Hi SKB, I found this on a friend’s Facebook page, and I wanted share it because it deeply and beautifully reflects the complexities of grief. It made me think of Queen Victoria. When she lost her husband Prince Albert, she would sleep wrapped up in his old coats to find some small comfort after his passing. I hope this story about an orange cup offers a bit of peace to those of us who are walking through the painful journey of loss and mourning someone we have cherished…
I washed the orange cup today.
The orange cup is not a metaphor. It’s a small cup – one out of 6 cups as part of a multicloured set. It’s just big enough for a sip of water in the middle of the night, or to wash down a paracetamol or two. I had not washed it since January 1st, before he was taken into an ambulance and never to return.

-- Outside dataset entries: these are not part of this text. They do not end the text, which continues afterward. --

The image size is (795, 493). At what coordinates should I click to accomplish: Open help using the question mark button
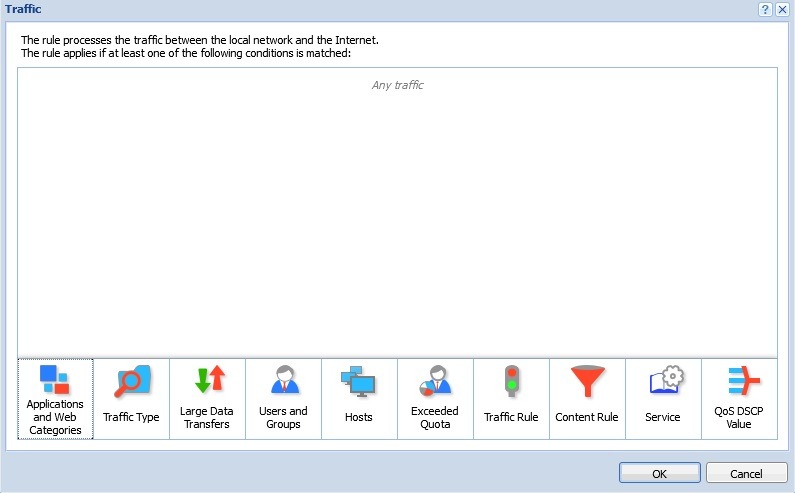click(x=764, y=9)
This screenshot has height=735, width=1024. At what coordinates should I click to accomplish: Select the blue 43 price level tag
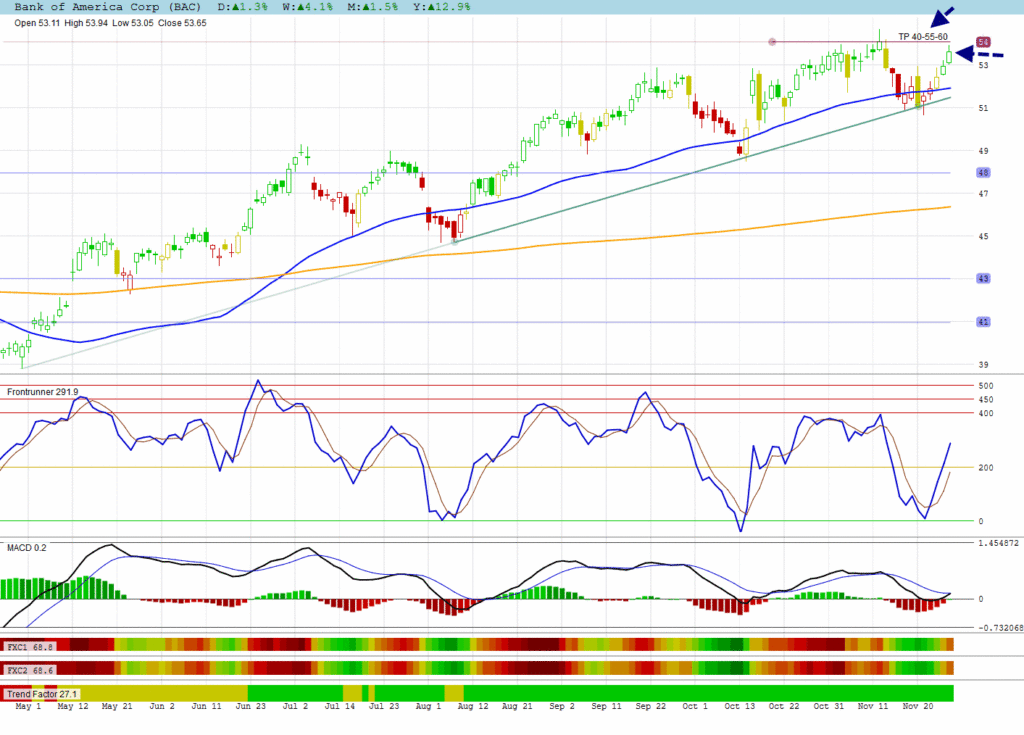click(x=984, y=278)
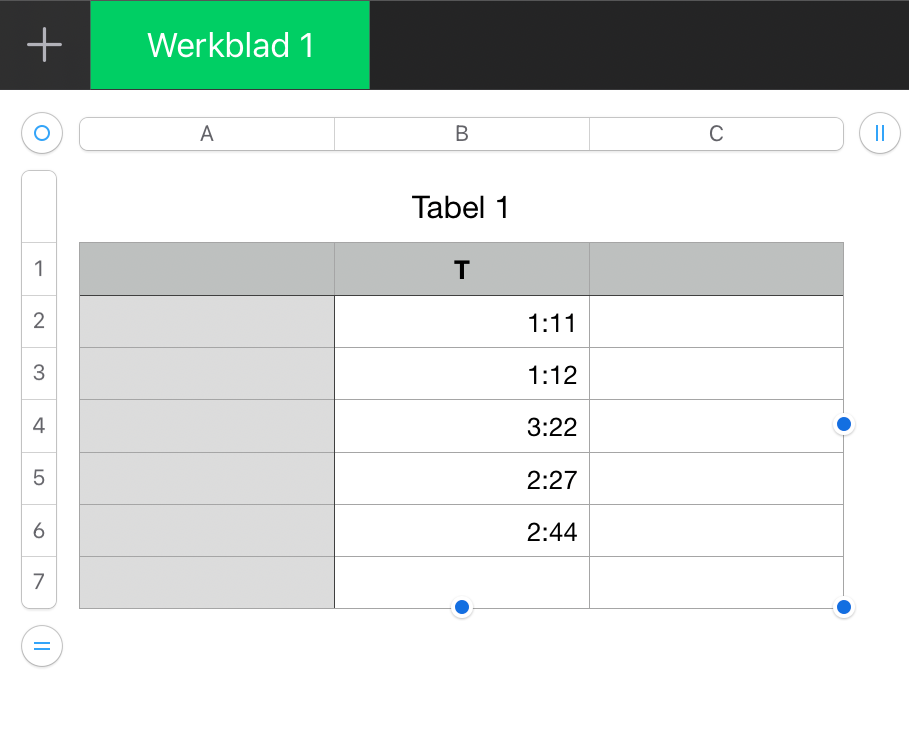Select row 1 header

point(39,269)
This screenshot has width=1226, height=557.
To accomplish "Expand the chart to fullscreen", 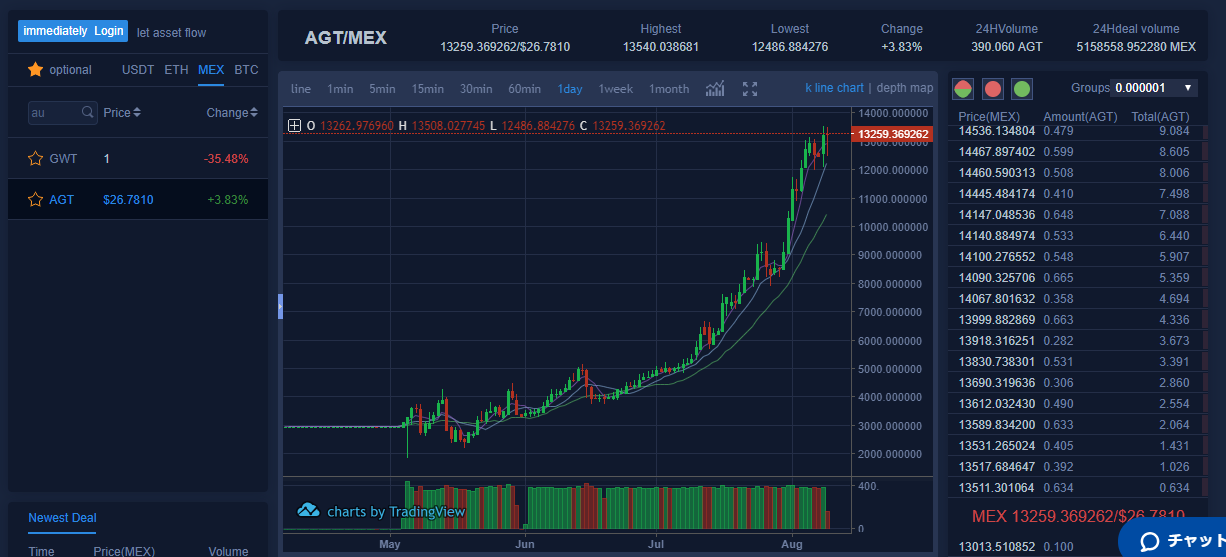I will 750,89.
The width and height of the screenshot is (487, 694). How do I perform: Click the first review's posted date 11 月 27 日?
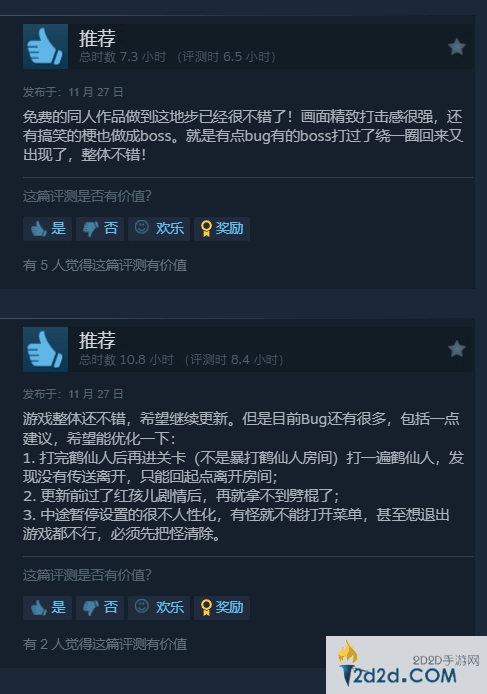click(x=96, y=92)
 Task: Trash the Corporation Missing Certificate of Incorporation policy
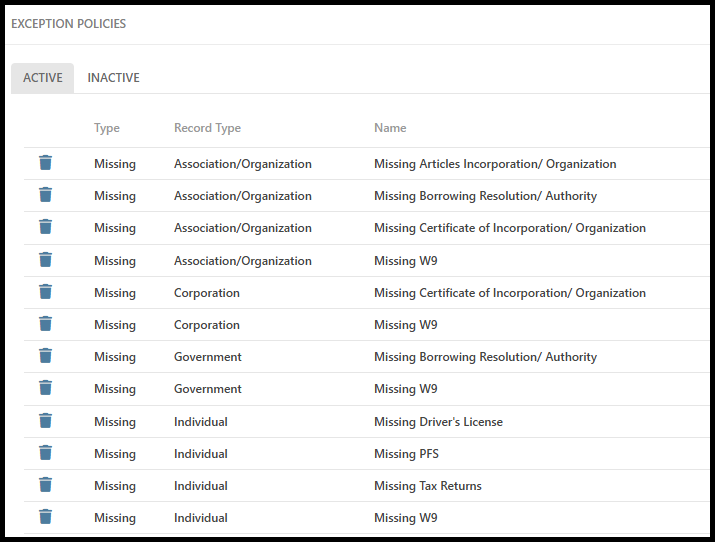[x=45, y=292]
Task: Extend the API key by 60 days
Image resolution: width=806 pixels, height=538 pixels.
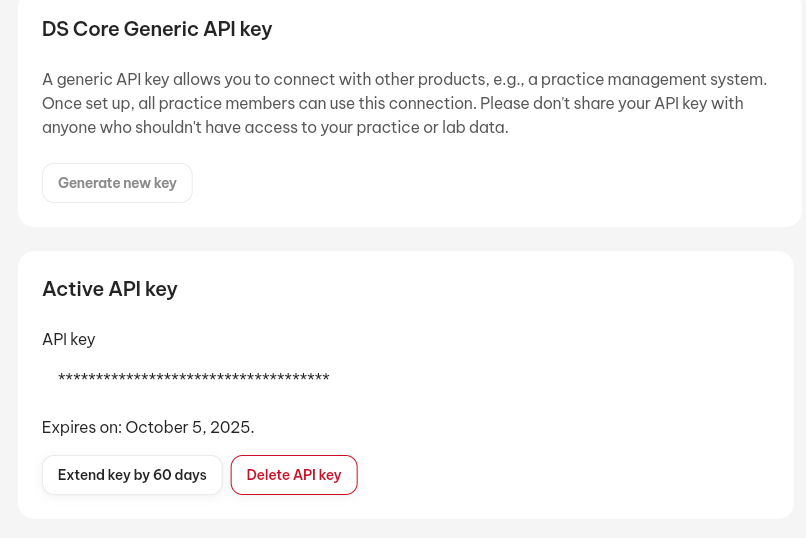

I had picked up the orange cup many times this year, thinking it was time to wash it and put it away. But each time I just couldn’t do it.
I would hug that little cup and cry a little (actually a lot) and put it back on the counter next to the sink. It wasn’t time to wash it – until today. Today I washed the cup.
When my mother died her bath robe was hanging on the back of the door in the bathroom. When my dad died 5 years later, it still hung in the same spot. He had given away a lot of my mother’s items, but that robe still hung in the same spot. If he had lived another 10 years, I reckon the bath robe would still be hung in the same place my mother left it.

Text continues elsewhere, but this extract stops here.